[Records from a data collection]
- - - - - - -
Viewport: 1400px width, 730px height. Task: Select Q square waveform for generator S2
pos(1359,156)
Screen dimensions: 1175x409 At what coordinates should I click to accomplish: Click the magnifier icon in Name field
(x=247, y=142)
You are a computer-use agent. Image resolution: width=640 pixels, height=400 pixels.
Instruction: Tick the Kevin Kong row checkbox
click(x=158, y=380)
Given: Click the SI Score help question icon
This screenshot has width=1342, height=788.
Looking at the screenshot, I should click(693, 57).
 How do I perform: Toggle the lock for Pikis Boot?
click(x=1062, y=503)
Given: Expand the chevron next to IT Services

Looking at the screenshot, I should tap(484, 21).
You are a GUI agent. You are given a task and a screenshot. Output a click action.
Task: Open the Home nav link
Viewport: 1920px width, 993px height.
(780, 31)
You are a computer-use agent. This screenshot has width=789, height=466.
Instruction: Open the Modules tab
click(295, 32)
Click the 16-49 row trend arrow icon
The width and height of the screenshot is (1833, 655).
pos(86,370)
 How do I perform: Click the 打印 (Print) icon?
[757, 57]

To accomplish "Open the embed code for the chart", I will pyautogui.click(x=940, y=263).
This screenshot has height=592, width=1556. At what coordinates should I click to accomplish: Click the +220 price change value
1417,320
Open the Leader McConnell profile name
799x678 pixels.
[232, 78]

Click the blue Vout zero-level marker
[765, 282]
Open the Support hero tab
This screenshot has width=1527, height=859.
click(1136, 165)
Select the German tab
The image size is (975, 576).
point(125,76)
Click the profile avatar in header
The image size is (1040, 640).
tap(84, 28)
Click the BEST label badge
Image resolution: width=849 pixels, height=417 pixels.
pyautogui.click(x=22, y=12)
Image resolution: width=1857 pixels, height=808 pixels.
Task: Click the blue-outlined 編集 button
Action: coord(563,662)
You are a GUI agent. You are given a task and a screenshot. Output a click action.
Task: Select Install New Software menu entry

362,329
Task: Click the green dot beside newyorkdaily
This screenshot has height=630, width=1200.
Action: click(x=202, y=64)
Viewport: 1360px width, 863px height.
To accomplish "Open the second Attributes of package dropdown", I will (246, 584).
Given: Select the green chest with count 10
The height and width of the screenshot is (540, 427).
- - - - - - -
§ Exercise details
Give the data again in full, exactly.

§ Output for this task
Viewport: 1400px width, 730px height. Task: Select Q square waveform for generator S2
pos(1359,156)
Screen dimensions: 1175x409 At what coordinates should I click to accomplish: Click the magnifier icon in Name field
(x=247, y=142)
You are a computer-use agent. Image resolution: width=640 pixels, height=400 pixels.
Instruction: Tick the Kevin Kong row checkbox
click(x=158, y=380)
Given: Click the SI Score help question icon
This screenshot has width=1342, height=788.
Looking at the screenshot, I should click(693, 57).
 How do I perform: Toggle the lock for Pikis Boot?
click(x=1062, y=503)
Given: Expand the chevron next to IT Services

Looking at the screenshot, I should tap(484, 21).
You are a GUI agent. You are given a task and a screenshot. Output a click action.
Task: Open the Home nav link
Viewport: 1920px width, 993px height.
(780, 31)
You are a computer-use agent. This screenshot has width=789, height=466.
Instruction: Open the Modules tab
click(295, 32)
Click the 16-49 row trend arrow icon
The width and height of the screenshot is (1833, 655).
pos(86,370)
 How do I perform: Click the 打印 (Print) icon?
[757, 57]

To accomplish "Open the embed code for the chart", I will pyautogui.click(x=940, y=263).
This screenshot has height=592, width=1556. At what coordinates should I click to accomplish: Click the +220 price change value
1417,320
Open the Leader McConnell profile name
799x678 pixels.
[232, 78]

Click the blue Vout zero-level marker
[765, 282]
Open the Support hero tab
This screenshot has width=1527, height=859.
click(1136, 165)
Select the German tab
The image size is (975, 576).
point(125,76)
Click the profile avatar in header
The image size is (1040, 640).
tap(84, 28)
Click the BEST label badge
Image resolution: width=849 pixels, height=417 pixels.
pyautogui.click(x=22, y=12)
Image resolution: width=1857 pixels, height=808 pixels.
Task: Click the blue-outlined 編集 button
Action: coord(563,662)
You are a GUI agent. You are given a task and a screenshot. Output a click action.
Task: Select Install New Software menu entry

362,329
Task: Click the green dot beside newyorkdaily
This screenshot has height=630, width=1200.
Action: click(x=202, y=64)
Viewport: 1360px width, 863px height.
To accomplish "Open the second Attributes of package dropdown", I will (246, 584).
Given: Select the green chest with count 10
The height and width of the screenshot is (540, 427).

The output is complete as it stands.